> _Data supplied_:
....

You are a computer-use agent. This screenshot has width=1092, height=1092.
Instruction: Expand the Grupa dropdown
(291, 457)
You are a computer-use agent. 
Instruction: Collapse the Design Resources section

....

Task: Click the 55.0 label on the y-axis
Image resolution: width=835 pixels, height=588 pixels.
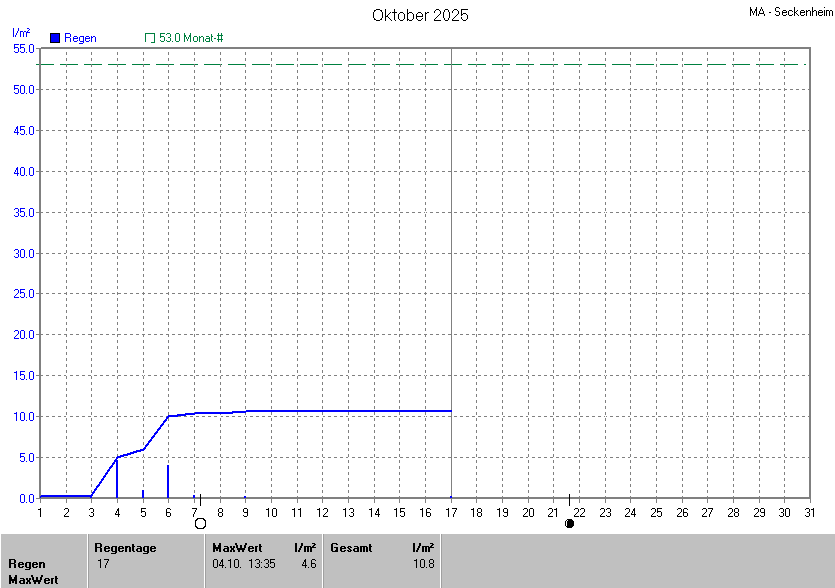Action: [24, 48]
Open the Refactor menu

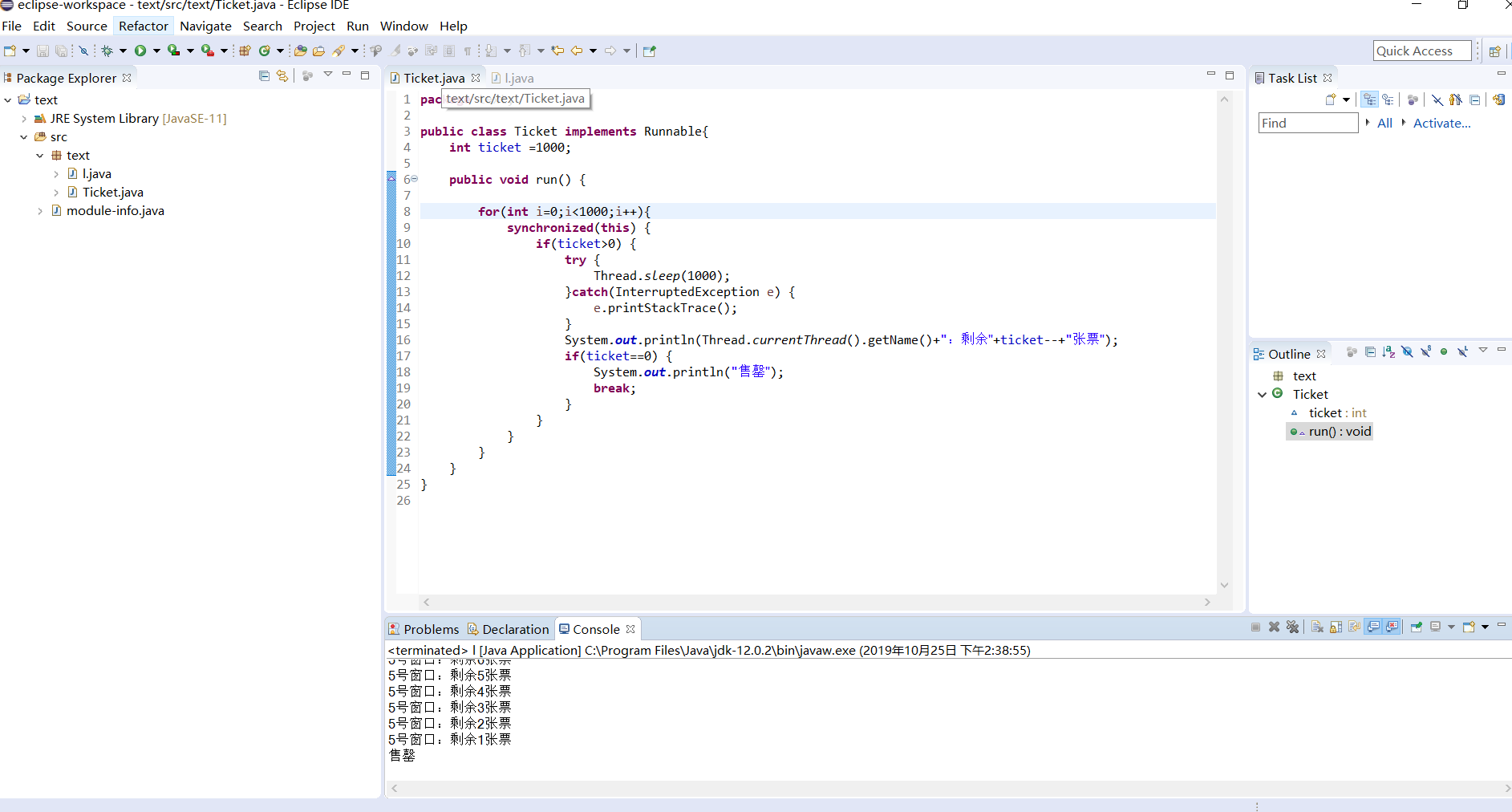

....

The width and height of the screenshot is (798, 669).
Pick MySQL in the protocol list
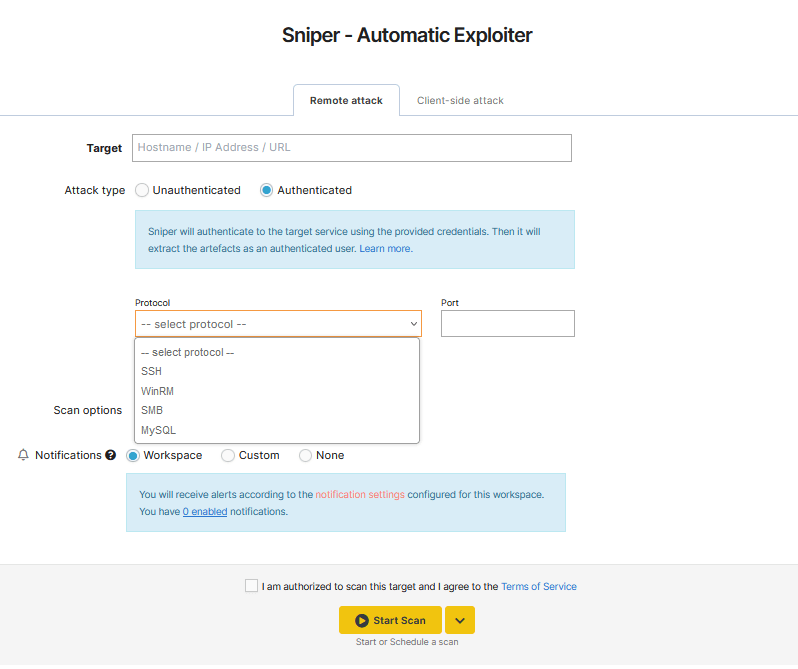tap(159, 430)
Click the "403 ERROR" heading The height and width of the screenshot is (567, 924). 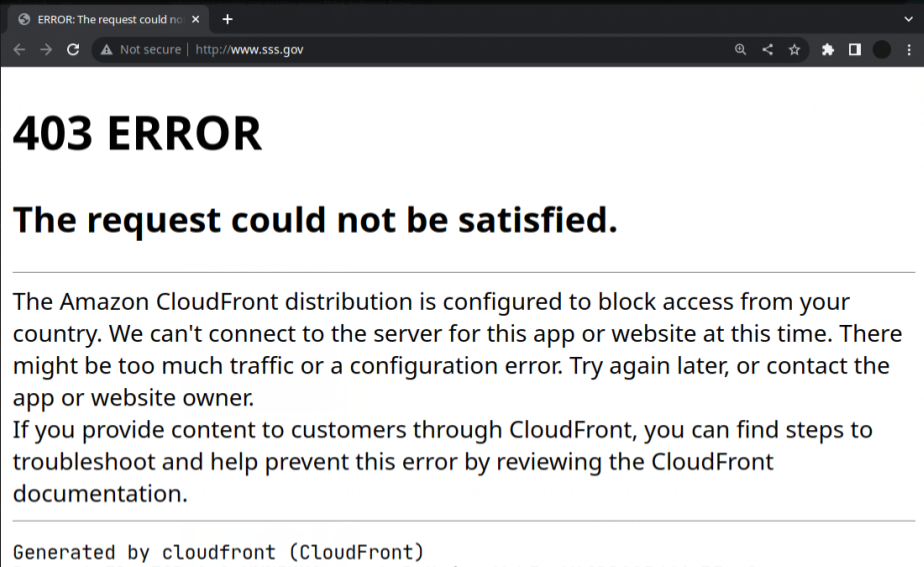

....

> _What you will do_: Look in the material above for the line with "Instruction: Expand the Grupa dropdown" and the line with "Instruction: Collapse the", and transcribe exactly those lines and all lines between them, nothing more.

> _Answer below_:
Instruction: Expand the Grupa dropdown
(291, 457)
You are a computer-use agent. 
Instruction: Collapse the Design Resources section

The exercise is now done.